Canada's Soska Sisters, Jen and Sylvia (also known as the Twisted Twins), burst onto the film scene in 2009 with their sardonic exploitation debut Dead Hooker In A Trunk. The writer-director duo have since continued to splatter the festivals red with a series of well-received shorts, and last year's feature-length American Mary, starring Ginger Snaps' Katharine Isabelle as the titular heroine. In a genre dominated by male screenwriters and directors, the Soska Sisters are blazing a trail for a new brand of scream queen, and doing it in stilettos, no less.
Mary Mason is an extremely bright but timid surgical student, finishing up her coursework and soon to go into her residency and begin a promising career in medicine. Financial desperation leads her to peruse the same online ads many young women are drawn in by, offering plenty of cash for the small price of one's self-respect and modesty. But Mary's 'interview' to become a dancer at the Bourbon A Go Go takes an entirely unexpected turn when the club's bouncer brings in a bleeding man who will die without immediate medical attention. Unwilling to take the man to a hospital, club owner Billy offers Mary five-thousand dollars to stitch the man up in the basement, and Mary hardly hesitates before agreeing.
Recovering from the previous night's harrowing experience in her apartment, Mary is then visited by another of the Bourbon's employees, the otherworldly Beatress, who has paid thousands of dollars to discrete surgeons to be made in to a living Betty Boop. Beatress entices Mary to a veterinary clinic after hours with the promise of a couple grand easy money, where she reveals her mission to help a friend, Ruby Realgirl, become as anatomically incorrect as a doll. Mary complies, earning a tidy ten-thousand, and returns to her residency shaken but more determined than ever to begin a successful surgical career. But all that is derailed when her mentor, Dr. Walsh, invites her to a surgeons' party that is not what it seems. Mary is brutally sexually assaulted by her own professor, a Dr. Grant, and returns to the Bourbon A Go Go disillusioned with the medical world, and plotting a grisly revenge.
There's no doubt that American Mary is not for those with weak stomachs. This is skin-crawling body horror at its finest, but with strong themes of female power and sexuality that make it unlike anything David Cronenberg could come up with. Is Mary Mason the first 'strong female character' in the horror genre? Of course not! Despite being mostly a boys' club, the horror genre has produced plenty of female heroes, final girls, and villains over the years worth writing about. What sets American Mary apart is the fact that we see a strong woman whose fate has been written by women, and is as flawed and complex as a real woman would be. Is Mary an intensely ravishing sex symbol? Absolutely. But not in the sense that female sex symbols are typically cast by male directors. Mary's character is strongly sexualized throughout the film, but not because she is objectified by the men of the story. Mary stands in a position of strength and power above the men in the film, from those who she punishes for doing her wrong, to club owner Billy who holds her in his mind as a paragon of untouchable femininity.
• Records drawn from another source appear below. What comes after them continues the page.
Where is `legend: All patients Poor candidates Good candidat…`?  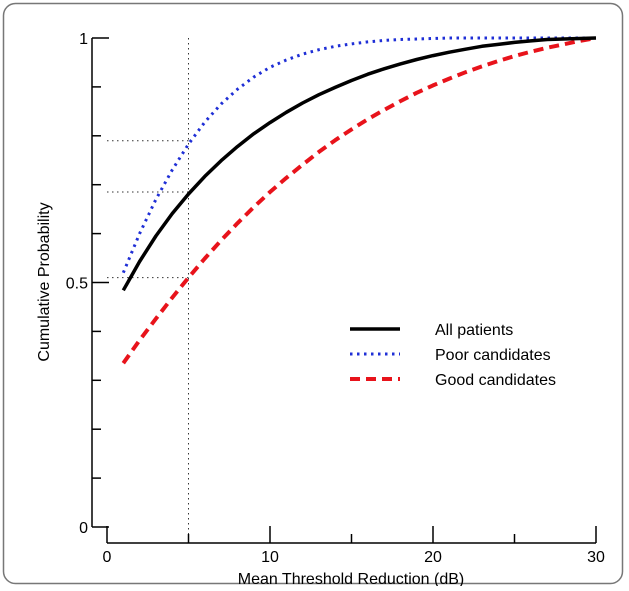
legend: All patients Poor candidates Good candidat… is located at coordinates (453, 356).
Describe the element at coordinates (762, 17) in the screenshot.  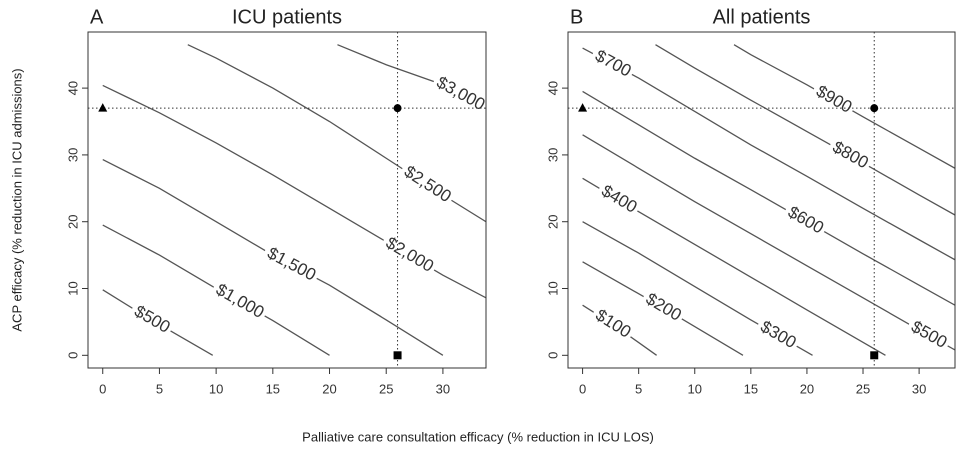
I see `panel-title: All patients` at that location.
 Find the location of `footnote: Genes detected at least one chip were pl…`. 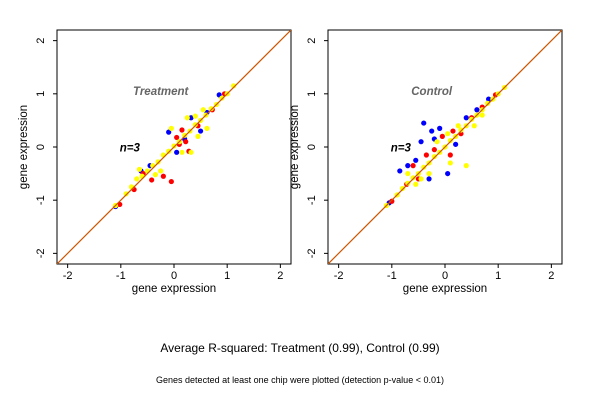

footnote: Genes detected at least one chip were pl… is located at coordinates (300, 380).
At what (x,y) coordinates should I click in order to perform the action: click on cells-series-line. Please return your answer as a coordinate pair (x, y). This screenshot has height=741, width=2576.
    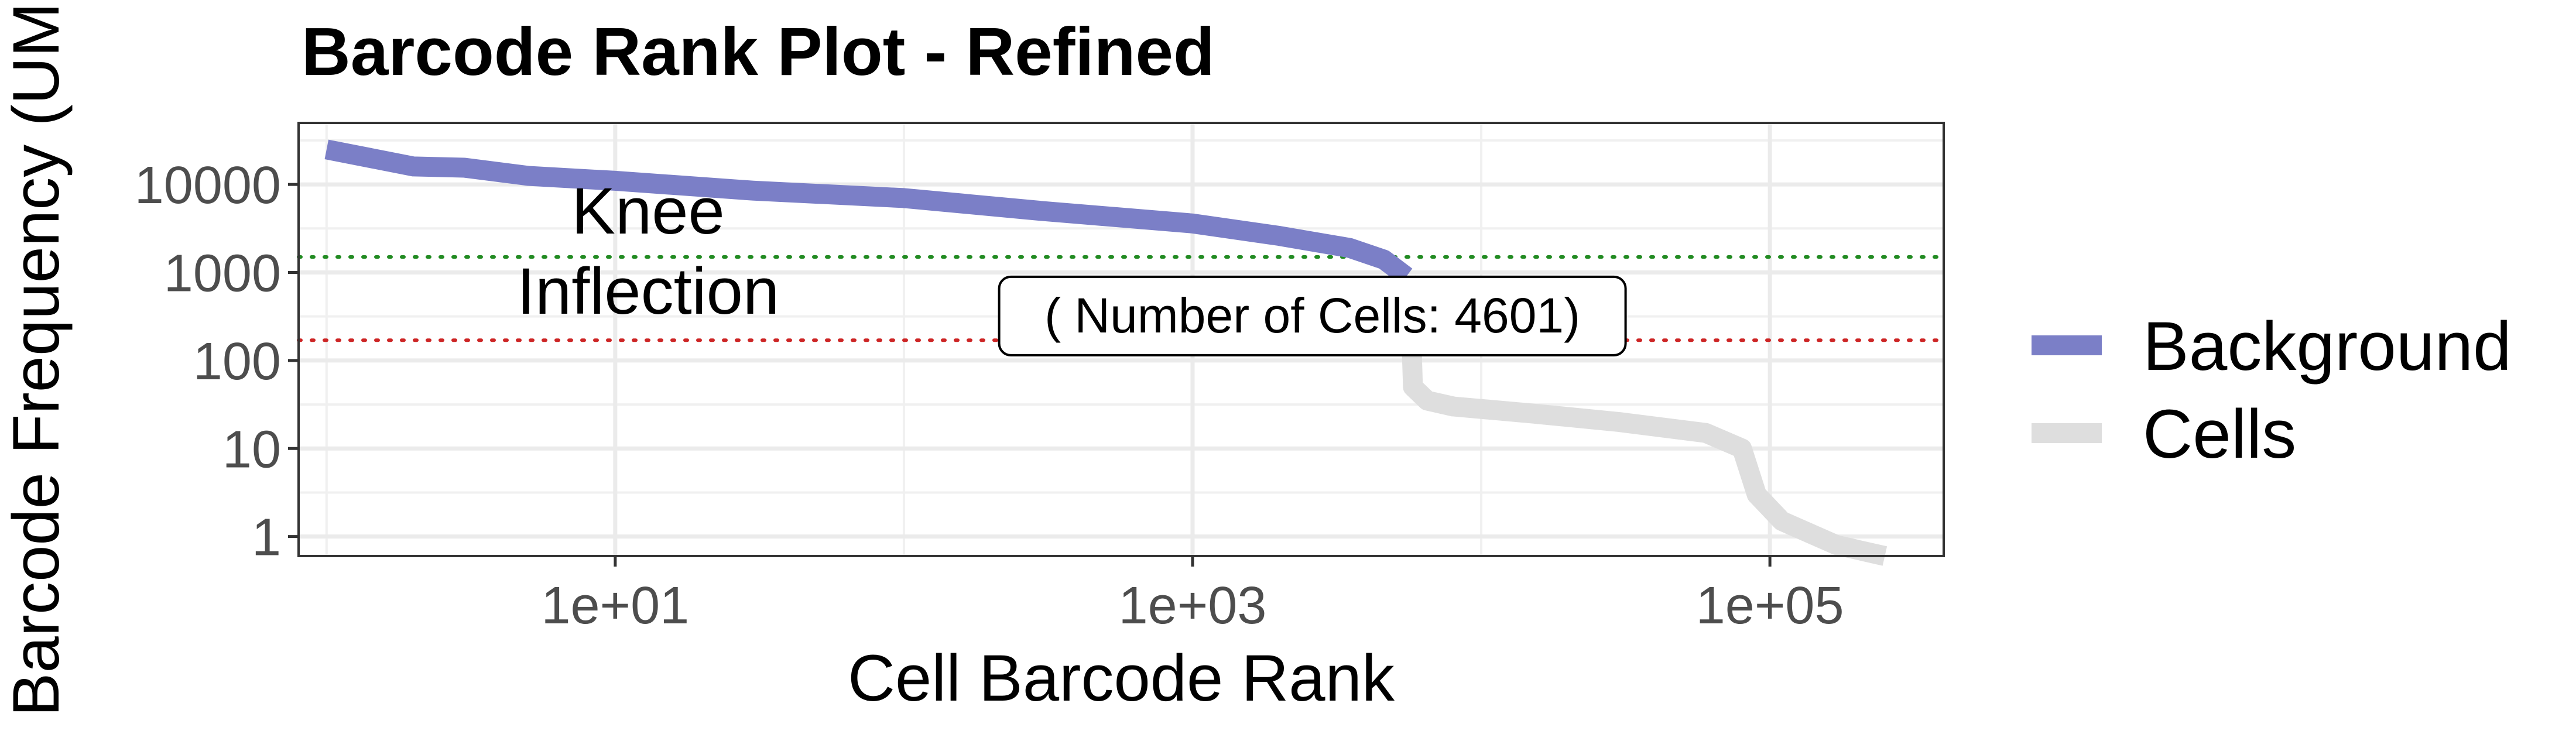
    Looking at the image, I should click on (1642, 420).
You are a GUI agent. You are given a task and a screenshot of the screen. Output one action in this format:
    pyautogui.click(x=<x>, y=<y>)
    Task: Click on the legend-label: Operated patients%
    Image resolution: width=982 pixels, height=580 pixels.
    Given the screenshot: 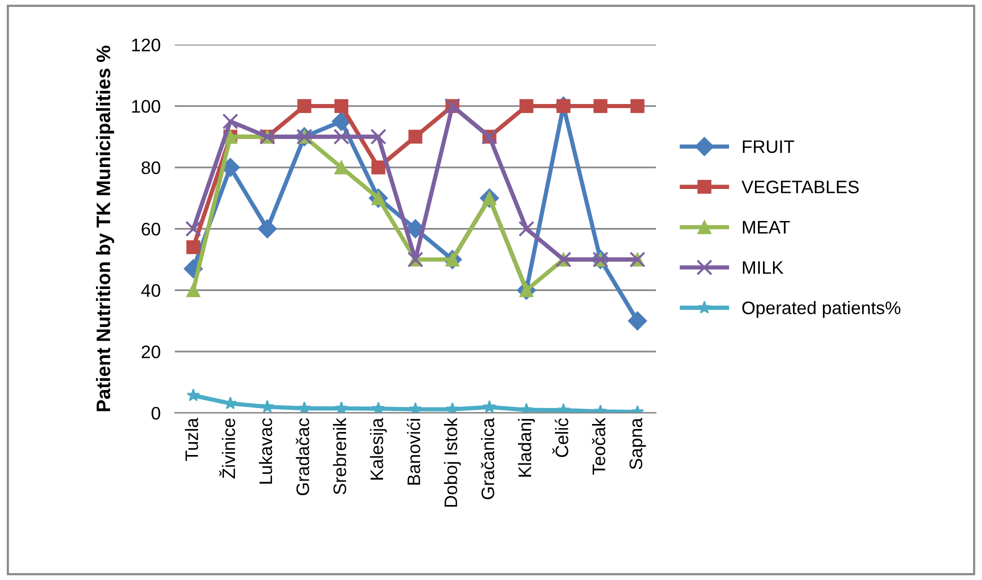 What is the action you would take?
    pyautogui.click(x=821, y=310)
    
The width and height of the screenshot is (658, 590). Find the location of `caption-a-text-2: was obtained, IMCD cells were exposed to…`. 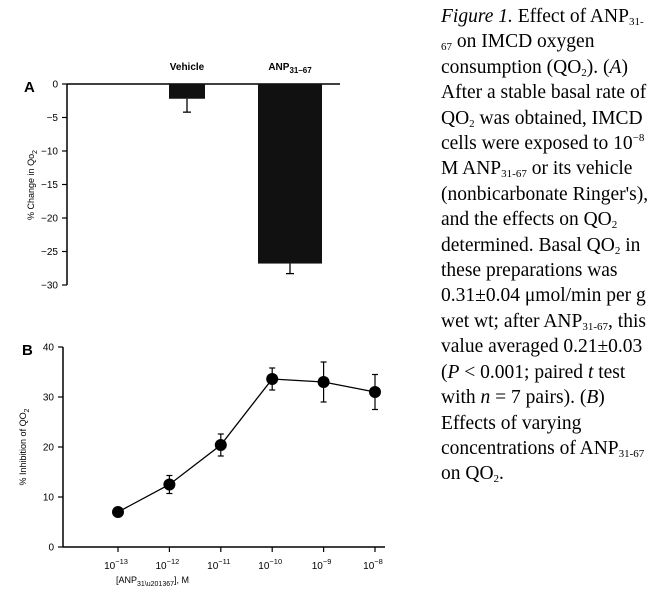

caption-a-text-2: was obtained, IMCD cells were exposed to… is located at coordinates (542, 131).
The film also plays in a more surreal realm than most mainstream horror, injecting elements of the bizarre one by one into Mary's world until the whole thing has unraveled. We get a strong sense early on that something is not right with the professors and doctors at Mary's school, such as an early scene in which Dr. Walsh describes to Mary 'the adrenaline rush you get when you slice into a human being...' The sinister undertones of these respected surgeons reach a zenith when Mary arrives to the strange party and meets a Dr. Black, who will reveal nothing about himself. She is then taken aside by Dr. Grant, who tells Mary some of Dr. Walsh's more disturbing proclivities. By then, the drug in Mary's drink has taken its effect, and it is too late to change her own fate. As the film goes on, more and more of Mary's former life erodes, and is replaced by the strange characters of the body modification world, from living dolls to the Twins (played by the directors themselves) who wish to exchange arms surgically.
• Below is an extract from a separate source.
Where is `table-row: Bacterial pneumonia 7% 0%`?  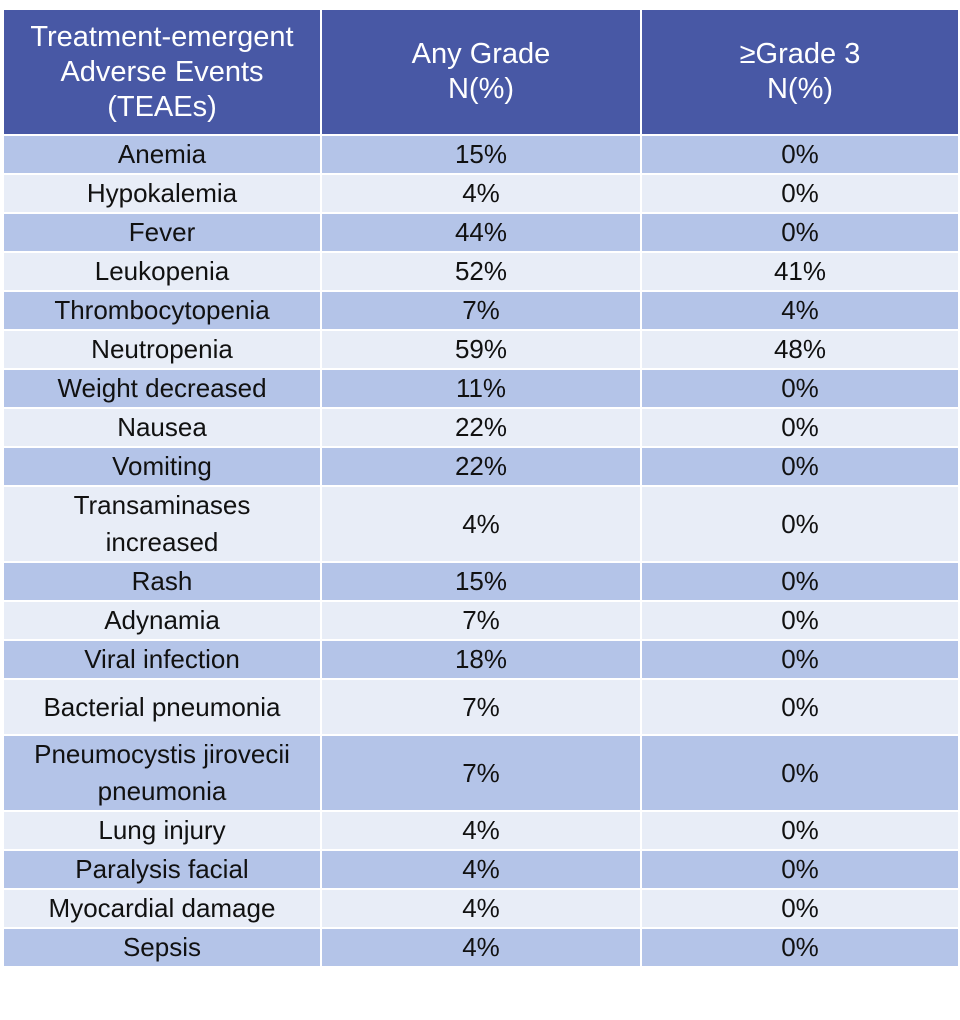 table-row: Bacterial pneumonia 7% 0% is located at coordinates (481, 707).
Yes, American Mary is a touch gory. But with the film's surgical subject matter, one can't say that the Soska Sisters go over the top. Key scenes have all the building tension of films denounced as 'torture porn,' but without the grisly and overblown effects of unnecessary violence. Many of the most gruesome parts happen off-screen, and are aided by beautifully subtle sound design. The slicing and tearing off flesh off-camera has a much stronger psychological effect than buckets of Karo syrup on-screen would.
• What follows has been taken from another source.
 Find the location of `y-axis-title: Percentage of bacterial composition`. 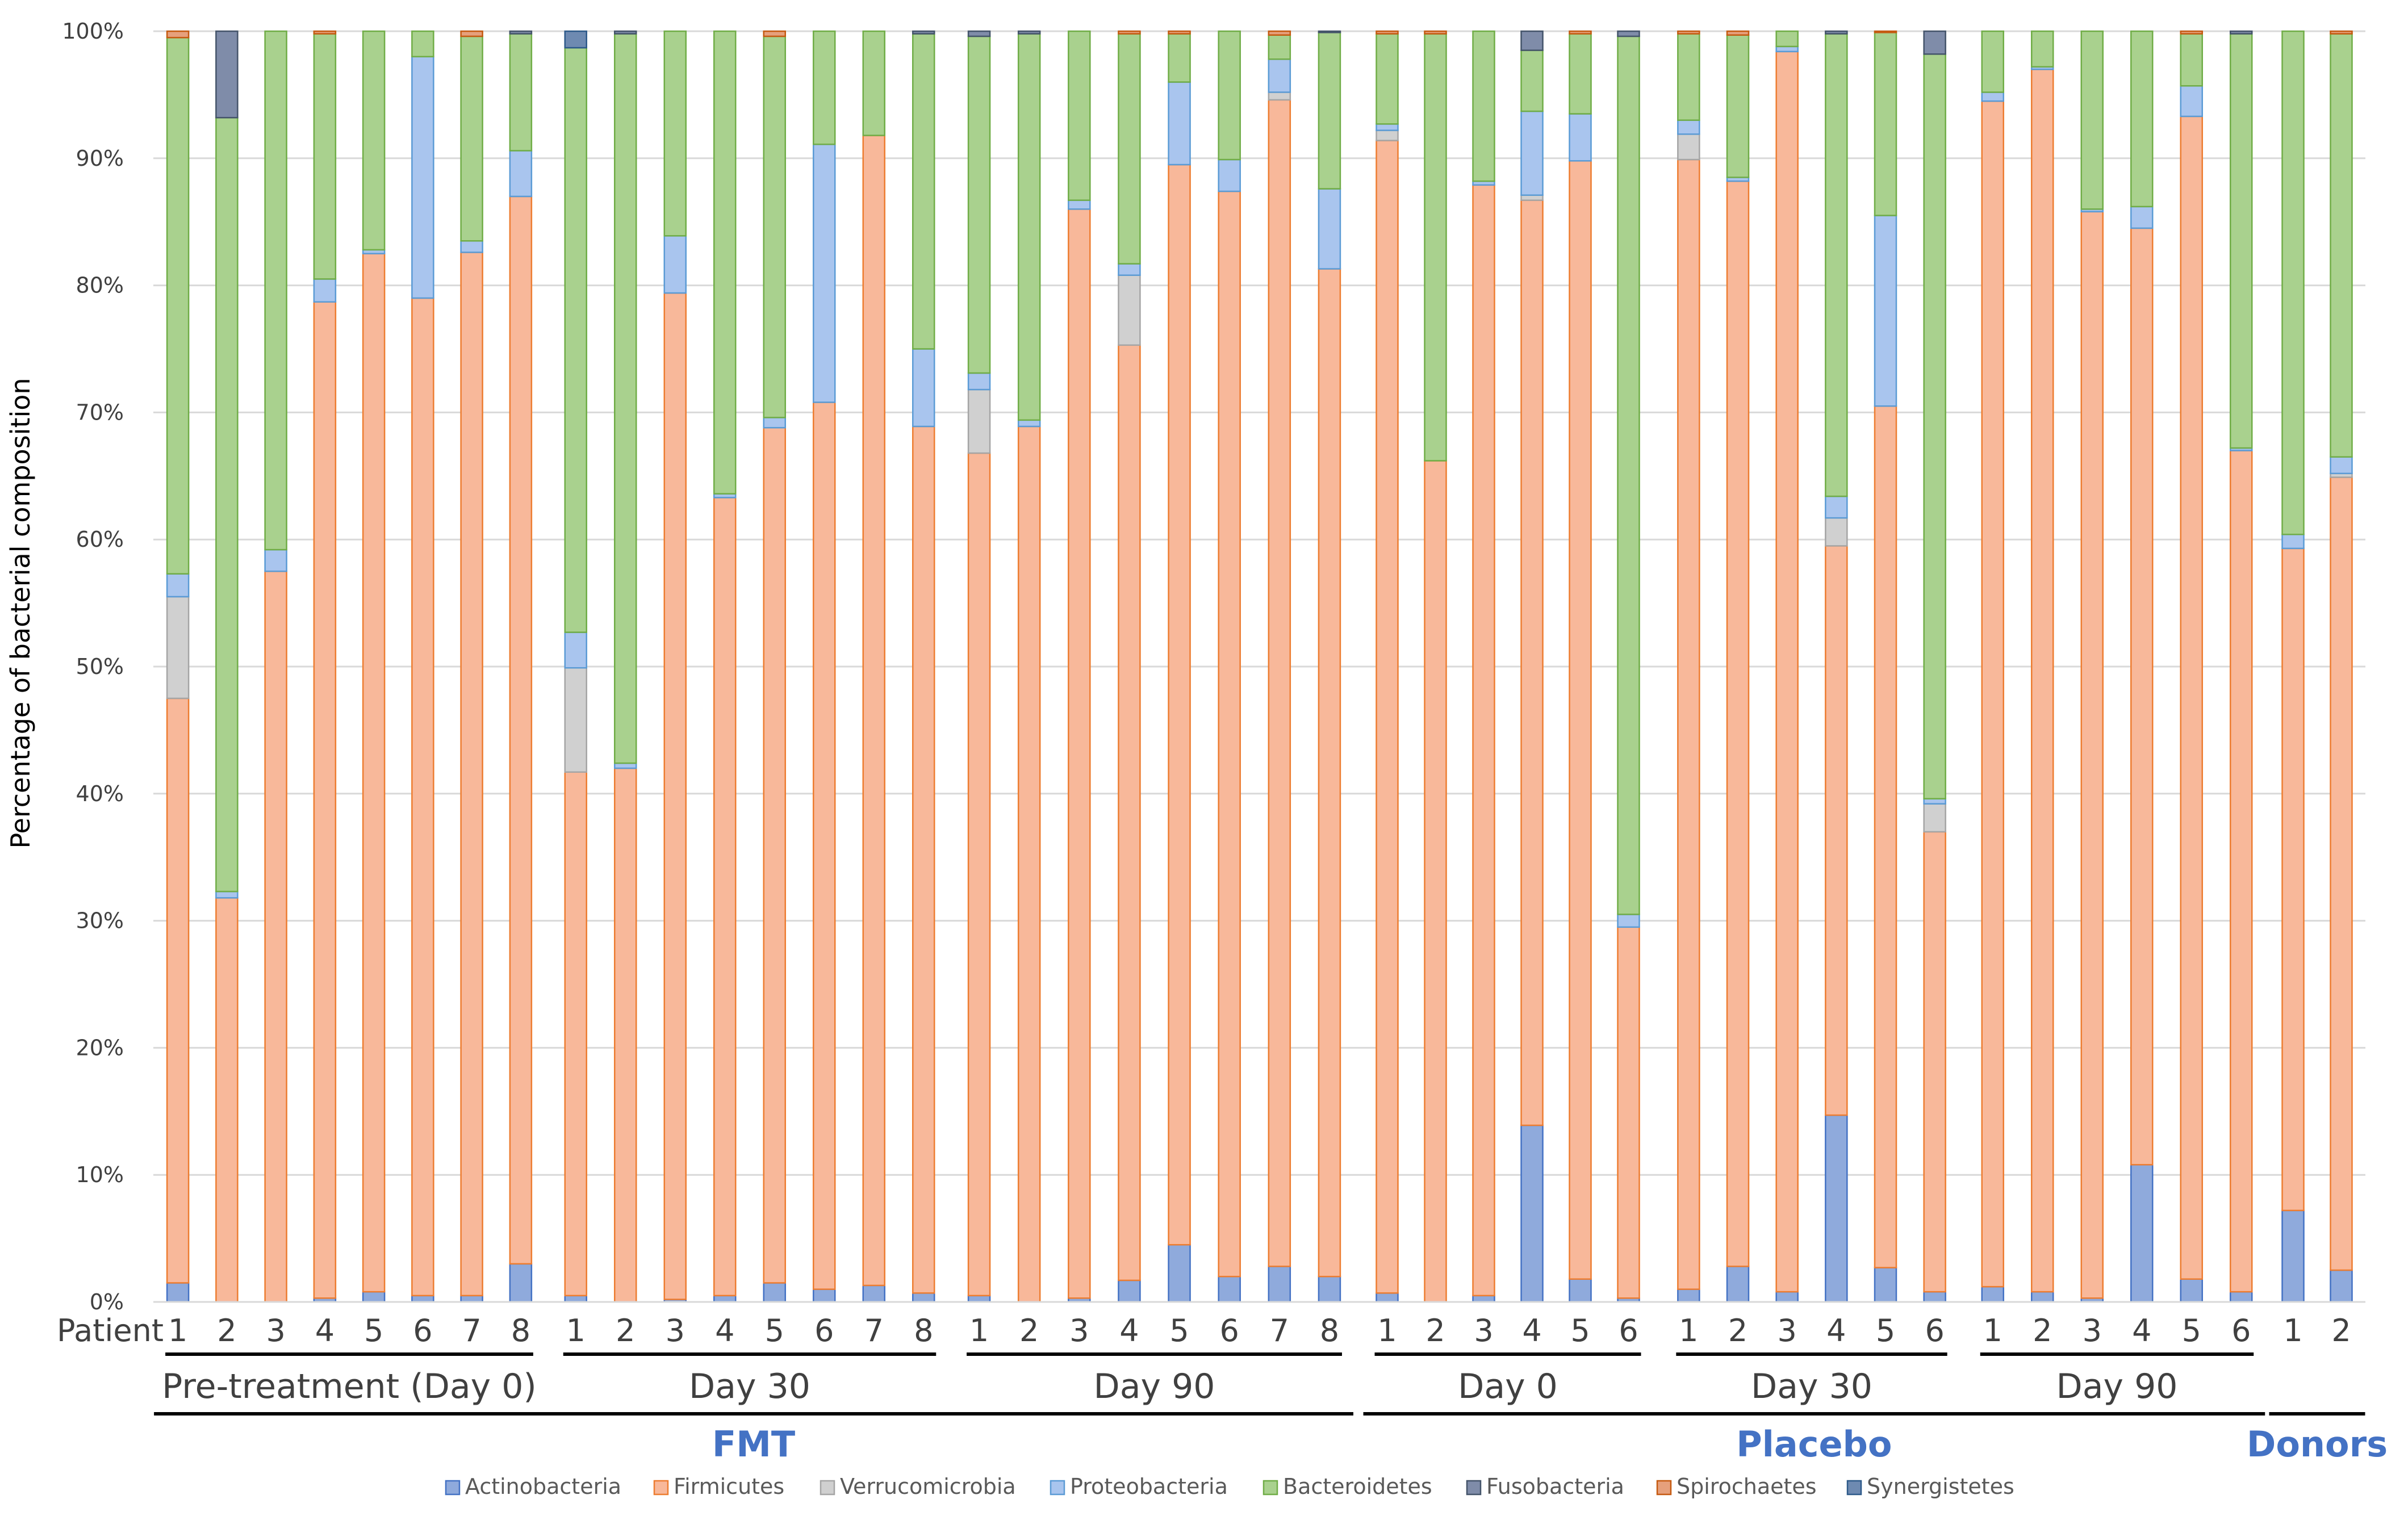

y-axis-title: Percentage of bacterial composition is located at coordinates (20, 613).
The Twisted Twins have a lot to offer the ever-changing horror genre. Fascinating, three-dimensional characters inhabiting bizarre fantasy worlds make for a much better film all-around than a slasher chasing victims around for ninety minutes, or extended scenes of torture meant to make you shut your eyes. That's not to say this one doesn't offer plenty of well-appointed gore - I tried eating lunch while watching this one and instantly regretted it.
As of January, American Mary is in wide release on DVD and Blu-Ray.
I thought the gore was quite restrained in American Mary considering what a bloodbath Dead Hooker in a Trunk was. I also liked how all of the characters in the film subverted the expectations we have based on their looks or their occupation. I like how you describe Mary and how the Soska sisters wrote her: sexualized in a positive way and flawed, like an actual person.